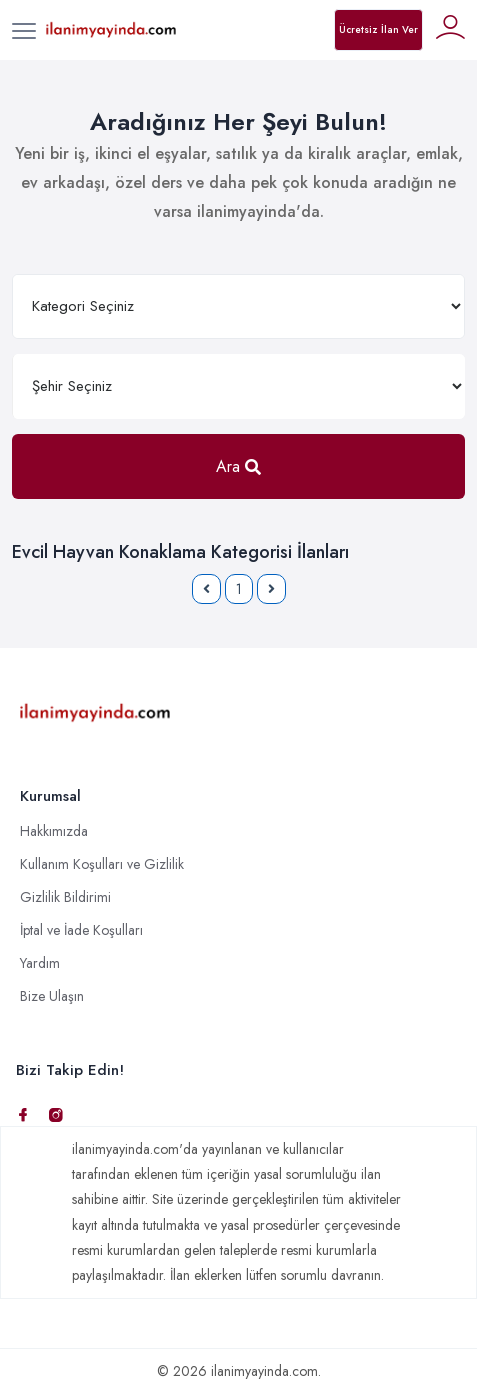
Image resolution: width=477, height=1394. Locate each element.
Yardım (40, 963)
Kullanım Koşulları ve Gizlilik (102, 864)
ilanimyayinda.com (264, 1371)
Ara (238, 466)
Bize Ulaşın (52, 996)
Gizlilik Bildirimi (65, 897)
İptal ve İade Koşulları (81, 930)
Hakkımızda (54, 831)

____________

- _The request_
Rewrite the listing above, changing "Koşulları" to "Şartları" wherever it occurs and keeping everything else the same. Omit the pictures.

- _Answer for the task_
Image resolution: width=477, height=1394. Locate each element.
Yardım (40, 963)
Kullanım Şartları ve Gizlilik (102, 864)
ilanimyayinda.com (264, 1371)
Ara (238, 466)
Bize Ulaşın (52, 996)
Gizlilik Bildirimi (65, 897)
İptal ve İade Şartları (81, 930)
Hakkımızda (54, 831)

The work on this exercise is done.